Federal Borrowing can buy time
So what happens next? In the first scenario, it's business as usual. The trade deficit stays high because the federal government takes over the U.S. consumer's old role of borrowing. In other words, the river of foreign cash would flow through Washington rather than Wall Street. This assumes that the next administration adopts a policy of massive fiscal stimulus—say, on the order of $400 billion next year—which is mainly borrowed from overseas. This borrowing and spending cushions the recession both in the U.S. and globally. It also means that multinationals can keep doing what they were doing, at least for a while: outsourcing production to other countries.
The danger of the business-as-usual scenario is that it requires the U.S. to keep adding debt, which is what got us into trouble. This time, though, it is the federal government that would be doing the borrowing, rather than individual financial institutions. In effect, the entire U.S. economy would be pledged as security for the loans. So unless the money is used wisely—for infrastructure, education, and innovation—there's likely to be an even nastier crisis in the future.
The second scenario calls for global restructuring: The trade deficit falls because the U.S. cuts back on imports sharply. This could happen because the government does not step in with enough fiscal stimulus to ward off a deep recession, or because the dollar falls, or both. In the short run, the global restructuring scenario is very painful for both the U.S. and the rest of the world. Living standards would drop (BusinessWeek, 10/9/08) in the U.S. as cheap imports shrank and there would be massive job cuts in industries such as retailing that depend on a flow of foreign goods. Overseas, a global economy shaped around rising U.S. purchases would falter.

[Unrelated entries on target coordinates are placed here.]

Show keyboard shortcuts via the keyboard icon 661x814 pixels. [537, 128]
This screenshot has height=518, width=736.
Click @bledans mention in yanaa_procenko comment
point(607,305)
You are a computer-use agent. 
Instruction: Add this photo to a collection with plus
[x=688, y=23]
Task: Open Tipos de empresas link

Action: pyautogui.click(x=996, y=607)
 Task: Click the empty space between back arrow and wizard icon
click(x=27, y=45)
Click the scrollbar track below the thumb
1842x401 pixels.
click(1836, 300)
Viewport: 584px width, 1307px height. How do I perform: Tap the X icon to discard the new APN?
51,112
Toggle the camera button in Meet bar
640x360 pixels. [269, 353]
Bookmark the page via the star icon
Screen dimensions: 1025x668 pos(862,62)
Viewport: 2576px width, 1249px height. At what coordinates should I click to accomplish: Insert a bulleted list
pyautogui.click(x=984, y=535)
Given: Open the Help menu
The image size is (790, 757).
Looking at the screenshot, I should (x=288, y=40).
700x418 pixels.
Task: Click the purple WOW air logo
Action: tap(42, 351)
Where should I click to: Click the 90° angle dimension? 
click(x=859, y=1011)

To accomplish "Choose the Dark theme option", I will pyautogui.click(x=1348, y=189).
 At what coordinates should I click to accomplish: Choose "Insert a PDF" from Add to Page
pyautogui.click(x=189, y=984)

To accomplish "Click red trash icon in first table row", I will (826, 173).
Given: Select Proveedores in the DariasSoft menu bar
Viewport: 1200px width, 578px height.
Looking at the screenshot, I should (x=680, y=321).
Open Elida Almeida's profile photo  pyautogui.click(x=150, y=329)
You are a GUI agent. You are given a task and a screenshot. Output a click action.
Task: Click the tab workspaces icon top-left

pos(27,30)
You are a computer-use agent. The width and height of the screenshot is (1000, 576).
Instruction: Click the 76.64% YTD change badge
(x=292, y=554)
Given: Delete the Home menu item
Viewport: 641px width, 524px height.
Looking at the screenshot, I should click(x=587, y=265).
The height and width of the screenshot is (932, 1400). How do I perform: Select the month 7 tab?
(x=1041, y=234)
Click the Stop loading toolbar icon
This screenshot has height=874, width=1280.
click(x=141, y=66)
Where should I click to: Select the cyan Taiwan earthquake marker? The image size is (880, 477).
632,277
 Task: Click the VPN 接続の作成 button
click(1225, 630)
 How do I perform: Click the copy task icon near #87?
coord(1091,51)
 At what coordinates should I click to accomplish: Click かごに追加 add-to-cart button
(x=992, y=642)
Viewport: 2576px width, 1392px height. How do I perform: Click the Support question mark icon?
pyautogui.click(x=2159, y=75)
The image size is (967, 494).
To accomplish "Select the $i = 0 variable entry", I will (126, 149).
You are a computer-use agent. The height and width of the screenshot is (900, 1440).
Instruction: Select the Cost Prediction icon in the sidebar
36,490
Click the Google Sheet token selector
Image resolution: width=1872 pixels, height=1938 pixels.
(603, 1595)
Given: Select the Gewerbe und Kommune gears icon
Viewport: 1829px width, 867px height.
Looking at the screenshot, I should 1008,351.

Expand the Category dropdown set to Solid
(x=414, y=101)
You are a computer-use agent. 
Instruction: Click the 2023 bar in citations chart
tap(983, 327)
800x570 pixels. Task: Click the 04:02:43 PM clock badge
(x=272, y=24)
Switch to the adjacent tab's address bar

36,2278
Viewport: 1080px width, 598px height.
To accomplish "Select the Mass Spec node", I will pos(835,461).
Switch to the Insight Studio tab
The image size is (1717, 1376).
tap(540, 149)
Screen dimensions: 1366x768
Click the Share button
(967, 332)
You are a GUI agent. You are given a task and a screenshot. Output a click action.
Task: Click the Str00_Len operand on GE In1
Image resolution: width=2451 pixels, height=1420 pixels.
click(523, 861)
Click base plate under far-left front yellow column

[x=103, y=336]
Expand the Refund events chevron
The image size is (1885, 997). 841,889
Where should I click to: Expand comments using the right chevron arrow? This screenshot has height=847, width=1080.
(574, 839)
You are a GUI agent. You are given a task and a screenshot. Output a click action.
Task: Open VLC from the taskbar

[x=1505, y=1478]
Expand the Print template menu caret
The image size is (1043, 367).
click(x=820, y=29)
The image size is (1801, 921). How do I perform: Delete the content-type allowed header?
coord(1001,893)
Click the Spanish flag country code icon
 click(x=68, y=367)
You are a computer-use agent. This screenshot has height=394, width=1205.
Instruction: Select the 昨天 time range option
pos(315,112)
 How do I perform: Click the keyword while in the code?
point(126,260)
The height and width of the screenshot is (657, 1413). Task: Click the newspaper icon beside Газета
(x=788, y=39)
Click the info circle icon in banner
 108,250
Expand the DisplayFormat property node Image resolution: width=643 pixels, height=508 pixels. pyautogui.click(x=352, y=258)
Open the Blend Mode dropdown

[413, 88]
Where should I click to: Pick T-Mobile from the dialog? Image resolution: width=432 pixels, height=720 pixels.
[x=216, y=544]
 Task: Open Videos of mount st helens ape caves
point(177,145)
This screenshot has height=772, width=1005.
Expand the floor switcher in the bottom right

Restructuring would slow growth
In the long run, the global restructuring scenario has both positives and negatives. The positives, of course, are that it doesn't require long-term unsustainable borrowing by the U.S. and it encourages the return of manufacturing jobs to the country. A negative is that living standards will be depressed in the U.S. for a long time. And even if domestic manufacturing can be rebuilt, products will be more expensive.
Overseas, the problem will be a different one. The demand from the U.S. is replaceable, but its knowledge exports are not. With less outsourcing, the flow of technology and business know-how from industrialized to developing countries will slow or even be cut off entirely, which will restrain growth.
The third scenario's innovative growth calls for the trade deficit to shrink because the U.S. produces more innovative goods and services at home and exports them. In the 1990s, in fact, economists projected that exports of high-tech products would rise in step with the expansion of trade. The problems in recent years have come because exports fell short of forecasts, not because imports rose too high. No one anticipated that production of advanced electronics and pharmaceuticals—the crown jewels of American innovation—would be so quickly moved offshore (BusinessWeek.com, 12/27/06), undercutting U.S. exports.
The innovative growth scenario benefits both the U.S. and the rest of the world, because it gives the U.S. something to sell. In order for it to happen, the enormous sums of research money already spent in areas such as biotech and nanotech have to start paying off in a big way. That means a breakthrough on the order of the semiconductor revolution—say, bioengineered bacteria that munch cellulose and efficiently turn out ethanol. In addition, at least part of the associated production has to be kept in the U.S., rather than shipped overseas.
This third scenario won't be easy to achieve. But that's the one we should be aiming for. It gives us the best chance of a happy ending.